ISTRUZIONE ASSEGNATA A: Cita testualmente il passo del testo sui sofismi economici di Bastiat che va da “Per immaginare come” a “produrre frutti cattivi.”.
ISTRUZIONE ASSEGNATA B: Prosegui il testo sui sofismi economici di Bastiat, riprendendo subito dopo la sua ultima frase.

TESTO SELEZIONATO:
.....
Per immaginare come sia fatto l’altro lato della medaglia serve uno sforzo logico in più. “La vostra teoria si ferma a ciò che si vede e non tiene conto di ciò che non si vede”, scriveva Frédéric Bastiat, l’economista francese vissuto nella prima metà dell’Ottocento e impegnato in un’opera di divulgazione contro le inconsistenze logiche della sua epoca. Sembrerà strano, ma come scrive in un’introduzione agli scritti di Bastiat il premio Nobel per l’Economia Friedrich von Hayek, le fallacie contro cui si scagliava il pensatore francese sono ancora vive e non smettono di produrre frutti cattivi.
E per questo il Foglio ha deciso di pubblicare, uno ogni settimana, alcuni dei “sofismi economici” di Bastiat, racconti in cui l’autore mostra l’assurdità di alcune idee economiche di successo portandone, con ironia, le premesse sbagliate alle estreme conseguenze. Si parte con l’introduzione di Hayek (qui sotto), che segnala la profondità dei semplici e divertenti sofismi di Bastiat e la loro logica e conseguente adesione ai princìpi liberali. Con lo stesso approccio, ogni racconto di Bastiat sarà affiancato da un commento di un economista, accademico, firma del Foglio che ne spiega l’attualità del messaggio.
.....
DATI FORNITI:
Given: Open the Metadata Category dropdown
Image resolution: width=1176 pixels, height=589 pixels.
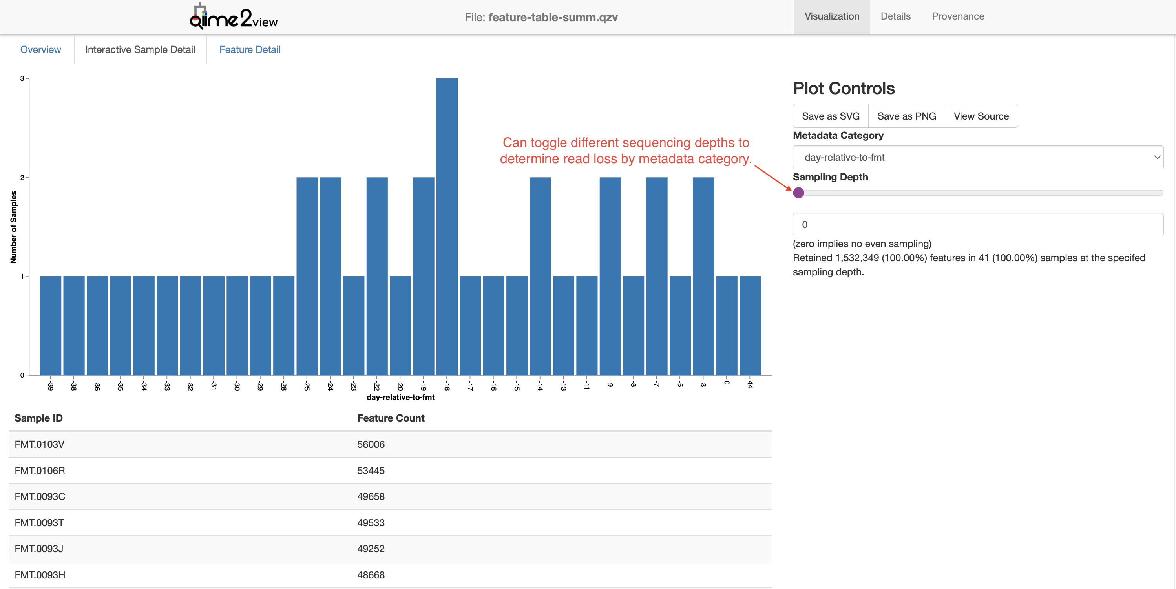Looking at the screenshot, I should tap(977, 157).
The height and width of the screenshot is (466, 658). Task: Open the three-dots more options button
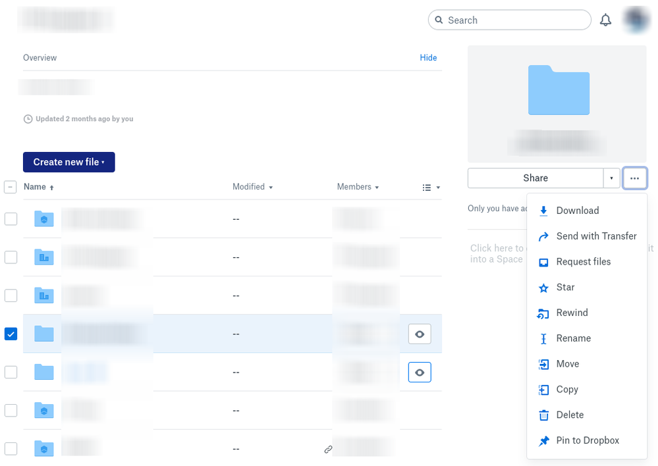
.....
RISULTATO FINALE A:
Per immaginare come sia fatto l’altro lato della medaglia serve uno sforzo logico in più. “La vostra teoria si ferma a ciò che si vede e non tiene conto di ciò che non si vede”, scriveva Frédéric Bastiat, l’economista francese vissuto nella prima metà dell’Ottocento e impegnato in un’opera di divulgazione contro le inconsistenze logiche della sua epoca. Sembrerà strano, ma come scrive in un’introduzione agli scritti di Bastiat il premio Nobel per l’Economia Friedrich von Hayek, le fallacie contro cui si scagliava il pensatore francese sono ancora vive e non smettono di produrre frutti cattivi.

RISULTATO FINALE B:
Cosa ha da insegnarci il racconto sul “vetro rotto”? C’è ancora qualcuno che crede che il figlio di Jacques Bonhomme rompendo una finestra abbia dato impulso all’economia? Sembrerebbe di no, nessuno si sognerebbe di dire che distruggere cose e dilapidare risorse serva a produrre ricchezza. Eppure è il ragionamento che c’è alla base dei tanti provvedimenti volti a tenere in vita aziende fallite, settori decotti, opere di dubbia utilità, distribuzione a pioggia delle risorse. Questi soldi non spariscono nel nulla, si dice, ma entrano nel circolo: chi riceve uno stipendio per un lavoro inutile o un reddito per non lavorare, si dice, va comunque a fare la spesa, il negoziante ordina la merce alle aziende, le aziende aumentano la produzione e assumono nuove persone, i nuovi impiegati ricevono uno stipendio e così il pil aumenta e la spesa pubblica si ripaga da sola. Ma è la stessa logica che c’è nel rompere le finestre per stimolare l’economia, d’altronde “che fine farebbero i vetrai se non si rompessero mai i vetri?”. Questo è ciò che si vede, ma quello che non si vede è che queste risorse potevano essere impiegate diversamente, per un uso più produttivo. Oltre al consumatore che deve comprare il vetro nuovo e al vetraio che deve riparare la finestra rotta, Bastiat introduce una terza figura che tutti ignorano: il ciabattino. L’artigiano che avrebbe potuto vendere un paio di scarpe al consumatore se quest’ultimo non avesse dovuto pagare il vetro rotto. Un’economia che spreca risorse, ci spiega ancora oggi Bastiat, è una società che avrà la stessa quantità di vetri ma meno scarpe a disposizione.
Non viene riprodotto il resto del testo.